The plant growth responses to different nitrogen forms and e[CO2] were determined in an experiment carried out in a climate chamber designed by our department specifically for plant research proposals28, with fully-controlled environmental conditions: 30% relative humidity, 16/8 h day/night photoperiod, an air temperature ranging from 28 to 20 °C, and a photosynthetically-active radiation (PAR) of 250 µmol m−2 s−1 provided by a combination of fluorescent lamps (TL-D Master reflex 830 and 840, Koninklijke Philips Electronics N.V., the Netherlands) and high-pressure sodium lamps (Son-T Agro, Philips). During the first seven days after transplanting (7 DAT), the plants were irrigated with Hoagland’s solution (control), and then, the plants were irrigated with Hoagland’s solutions that differed in their NO3/NH4+ ratios (in concentration percentages, 100/0 or 90/10) for twenty-two days.

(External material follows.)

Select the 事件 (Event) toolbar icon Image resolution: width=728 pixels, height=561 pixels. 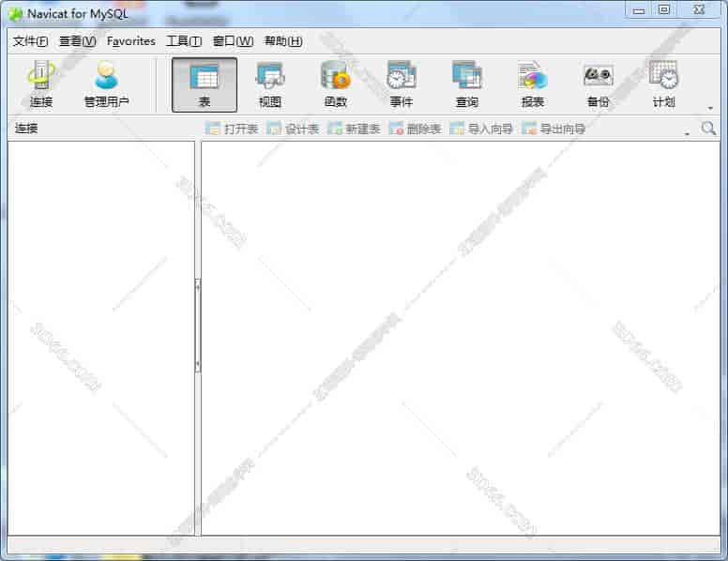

The experiment lasted twenty-nine days and was carried out at standard CO2 (400 µmol mol−1 CO2) (a[CO2]), and elevated CO2 (1000 µmol mol−1 CO2) (e[CO2]) concentrations, with nine plants per treatment. Thus, four treatments were studied, corresponding to two nutrient solutions and two ambient CO2 concentrations.

Statistical analysis

Data were statistically analyzed using the SPSS 13.0 software package (IBM SPSS Statistics 25.0, Armonk, NY, USA), with an ANOVA and Duncan’s multiple range test (P ≤ 0.05) using the treatments as a statistical variable to determine significant differences between means.

Gas exchange

The gas exchange measurements were performed just before starting the nitrogen treatments (7 DAT), and throughout the experiment (11, 18, 22, and 29 DAT). A CIRAS-2 (PP system, Amesbury, MA, USA) with a PLC6 (U) Automatic Universal Leaf Cuvette, was used to measure the net CO2 assimilation (ACO2), internal CO2 concentration (Ci) and instantaneous water-use efficiency (WUEi, ACO2/E). The measurements were conducted on the youngest fully-expanded leaf from each plant. The cuvette provided light (LED) with a photon flux of 1300 µmol m−2 s−1, 400 or 1000 µmol mol−1 CO2, 70% relative humidity, and a leaf temperature of 26 °C.

Ion concentrations

The NH4+, K+, Ca2+ and Mg2+ ions were extracted from ground leaf lyophilized (1 g) with bi-distilled water, and their concentrations were determined in an ion chromatograph (METROHM 861 Advanced Compact IC; METROHM 838 Advanced Sampler); the column used was a METROHM Metrosep C1 125/4.6 mm.

Starch and soluble sugars

Soluble sugars were extracted by incubating 30–40 mg of lyophilized leaf tissue twice in 5 mL of 60% ethanol, 30 min each time, at 35 °C. The extract was centrifuged at 3500×g for 10 min at 20 °C, and the two supernatants were combined. Chloroform (5 mL) was added and the mixture shaken before centrifugation at 2700×g for 10 min at 20 °C. The sample was diluted fourfold with absolute ethanol to produce an extract in 80% ethanol for the measurement of soluble sugars according to Buysse and Merckx29. The residual material from the extraction with 60% ethanol was hydrolyzed with 3% HCl for 3 h at 125 °C, and the soluble sugars released were measured as an estimate of the starch content30.

Nitrogen-metabolizing enzymes extraction and assay

Fresh leaf tissue samples were frozen with liquid nitrogen and stored at − 20 °C until analysis. Between 0.5 g of plant tissue were pulverized under liquid nitrogen with a chilled pestle and mortar and then homogenized with 5 mL ice-cold enzyme extraction buffer containing 50 mM Tris–HCl, pH 8; 1 mM EDTA, 10 mM β-mercaptoethanol, 5 mM dithiothreitol (DTT), 10 mM MgSO2 7H2O, 6.6% of PVPP (polyvinylpolypyrrolidone), 1 mM Cysteine, and 0.5 mM phenylmethylsulfonyl (PMSF).

After centrifugation at 17,000×g at 4 °C for 20 min, the supernatant was collected and used for enzyme assays. The activity of NADH-GOGAT (EC 1.4.1.14.) and GDH (EC 1.4.1.2.) were assayed spectrophotometrically according to Groat and Vance31 by monitoring the oxidation of NADH at 340 nm. The activity of glutamine synthetase (GS, EC 6.3.1.2) was assayed spectrophotometrically according to the modified method by Setién et al.32, and the absorbance of γ-glutamyl monohydroxamate (γ-GHM) was measured at 540 nm.